● **WHAT YOU WILL DO**: Nothing but the lines from the first line of the records through the line with "Given: Click the 选择文件夹 button" should be output, exactly as written and free of pictures.

──────── SOURCE DATA ────────

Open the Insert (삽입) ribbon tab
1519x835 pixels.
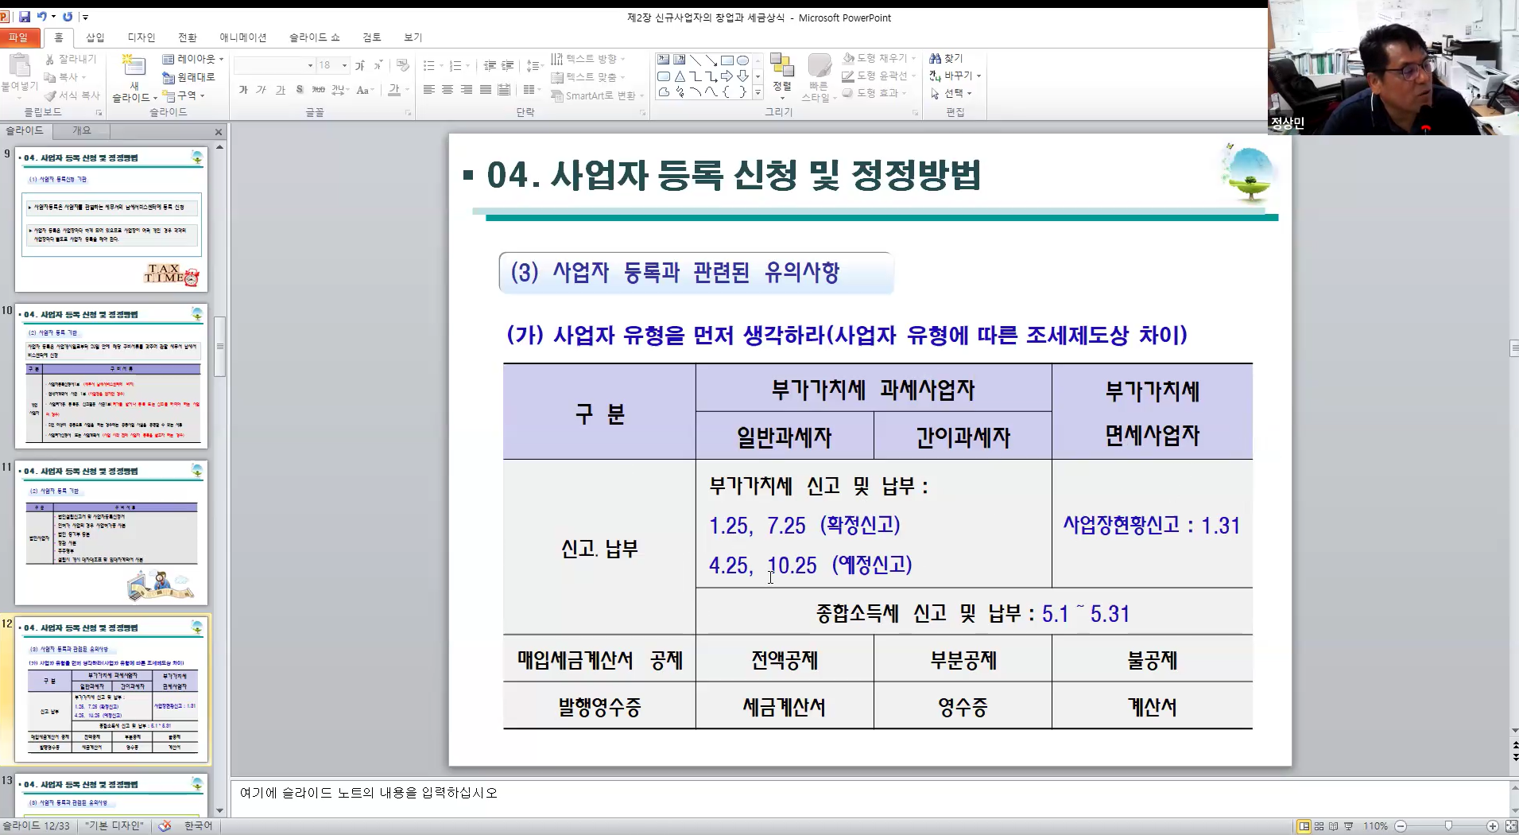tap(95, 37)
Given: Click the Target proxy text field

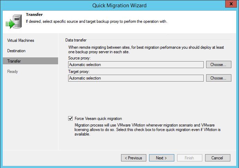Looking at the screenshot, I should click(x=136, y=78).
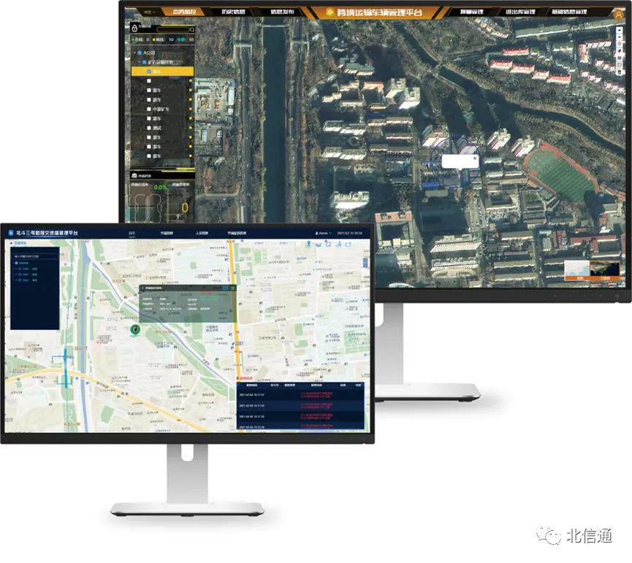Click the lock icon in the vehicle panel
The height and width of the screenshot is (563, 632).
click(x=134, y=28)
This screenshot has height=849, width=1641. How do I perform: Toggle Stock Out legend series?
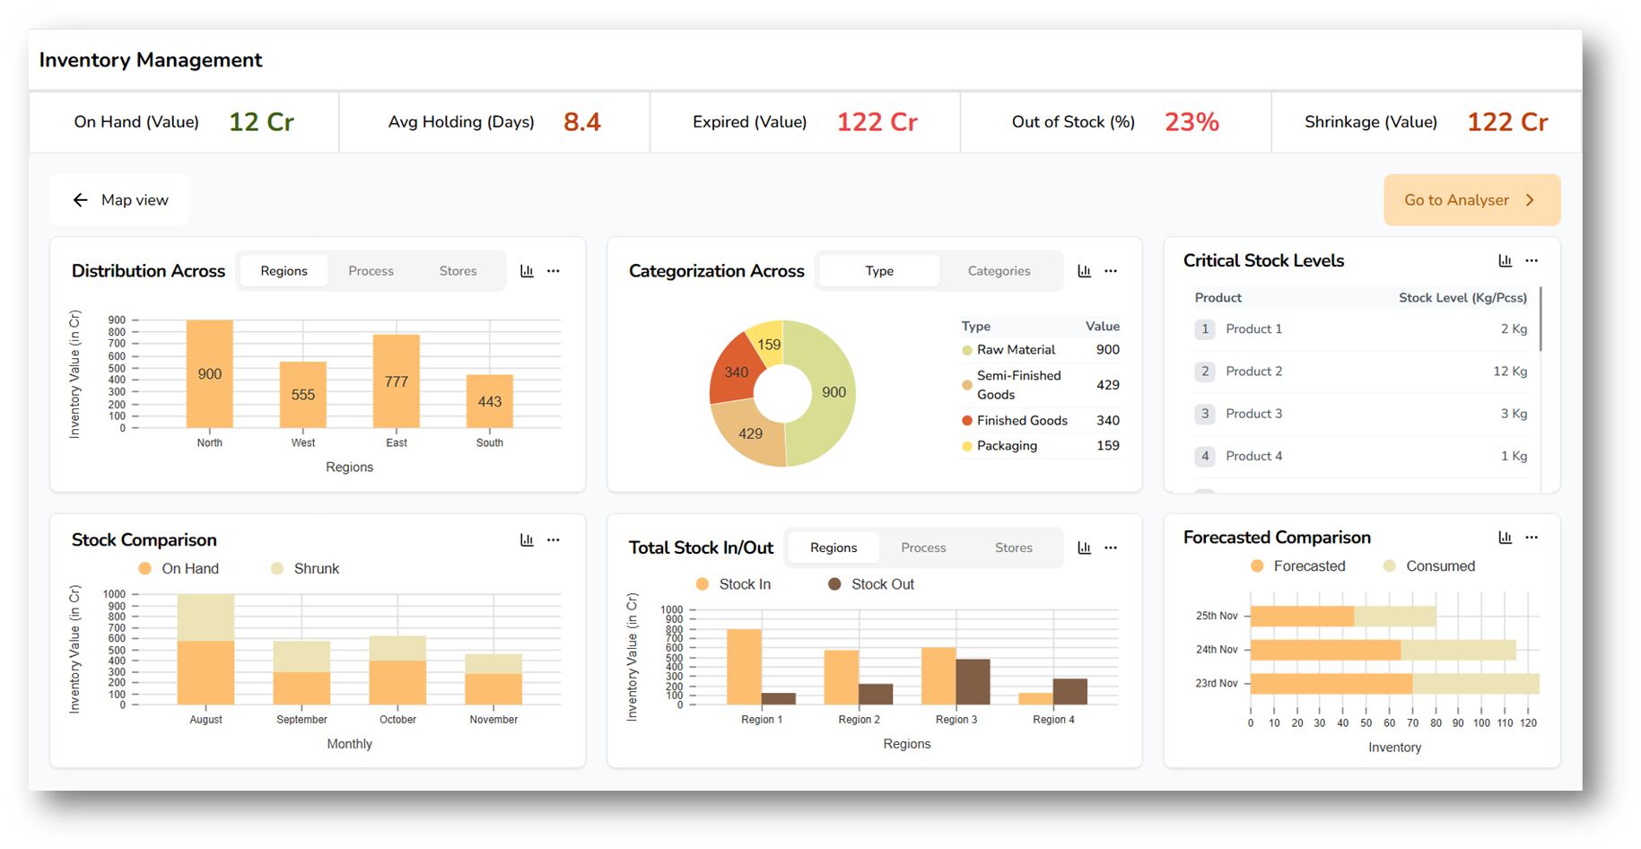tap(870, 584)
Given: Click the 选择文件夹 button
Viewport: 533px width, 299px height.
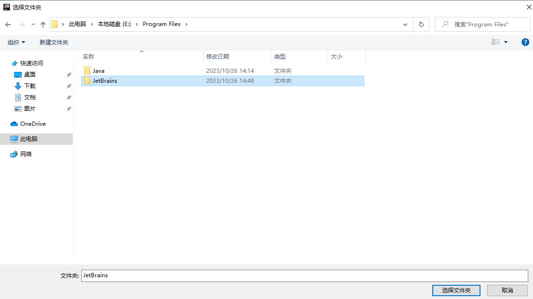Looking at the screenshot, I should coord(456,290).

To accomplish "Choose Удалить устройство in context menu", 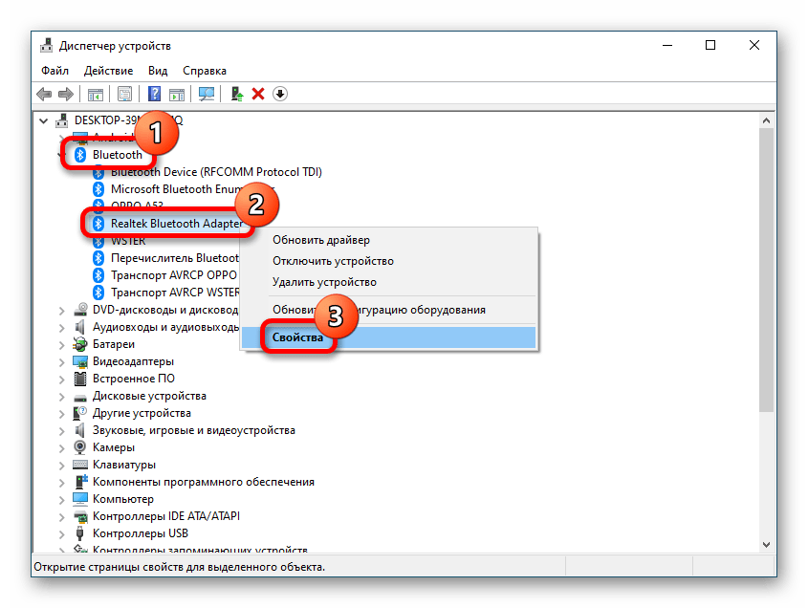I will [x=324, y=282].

────────

● **EXERCISE SOLUTION**:
Open the Insert (삽입) ribbon tab
1519x835 pixels.
tap(95, 37)
Given: Click the Target proxy text field

Looking at the screenshot, I should click(x=136, y=78).
Click the lock icon in the vehicle panel
The height and width of the screenshot is (563, 632).
click(x=134, y=28)
This screenshot has height=849, width=1641. How do I perform: Toggle Stock Out legend series?
tap(870, 584)
Given: Click the 选择文件夹 button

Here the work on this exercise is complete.